Open-plan Desks

HSBC’s Hong Kong Office To Shift To Open-plan Desks


HONG KONG – A source revealed that HSBC’s main offices in the Chinese territory are currently being upgraded to cater to an open-plan configuration, but once the renovation is completed, some senior investment bankers could lose their private offices, reported Bloomberg on Tuesday morning (28 February, SGT).

While some bankers have warned that doing away with private offices could lead to potential confidentiality issues given that senior executives often talk about sensitive information with customers, the source said some private rooms will still be available.

The office design change echoes a similar move at HSBC’s global headquarters in London in 2021, during which the multinational bank axed its executive floor. Consequently, CEO Noel Quinn and other top executives had to share desks. Overall, the bank plans to slash around 40 percent of its global office footprint compared with pre-COVID levels.

Commenting on the move to renovate HSBC’s Hong Kong headquarters, a representative explained that the conglomerate is constantly assessing its global office footprint “to optimize space where appropriate” as well as to increase flexibility and provide more choice to their staff.

The reduction of private offices at HSBC’s offices in Hong Kong comes after a difficult 2022 for deal-making, which saw the bank’s total bonus pool fall to its lowest level since 2020, led by a decline in the conglomerate’s global banking and markets arm.

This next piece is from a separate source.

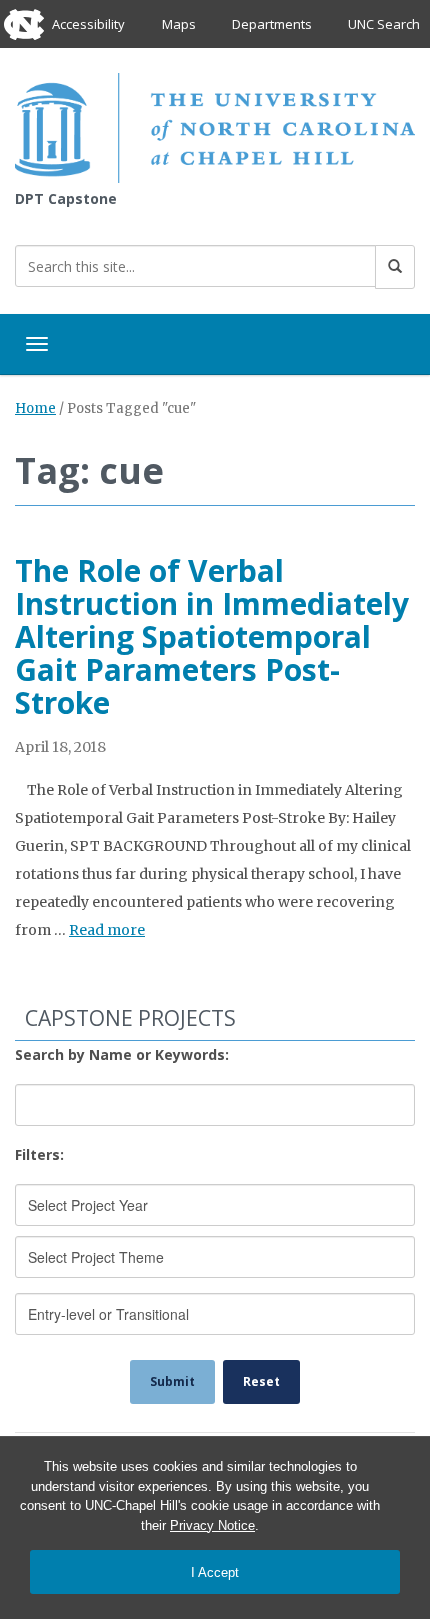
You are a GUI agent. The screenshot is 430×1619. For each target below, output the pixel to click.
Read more (107, 930)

Expenses have been an especially tough issue for the bank, with major stockholder Ping An Insurance Group urging HSBC in 2022 to increase cost cuts. In a note published on 21 February, Morgan Stanley analysts noted that investors need “reassurance of cost discipline going forward” after the bank missed spending estimates in Q4 2022.

Last quarter, HSBC’s adjusted operating costs edged up by 2 percent, partly due to higher employee bonuses, and the bank forecasted that expenses could grow by around 3 percent in 2023.

According to the multinational bank’s latest strategic report, since 2019 HSBC has slashed its manpower by about 11 percent, branches by 21 percent, and office footprint by roughly 37 percent.

Furthermore, HSBC is seeking a new global headquarters in London that is smaller than its current main office in Canary Wharf by around 50 percent.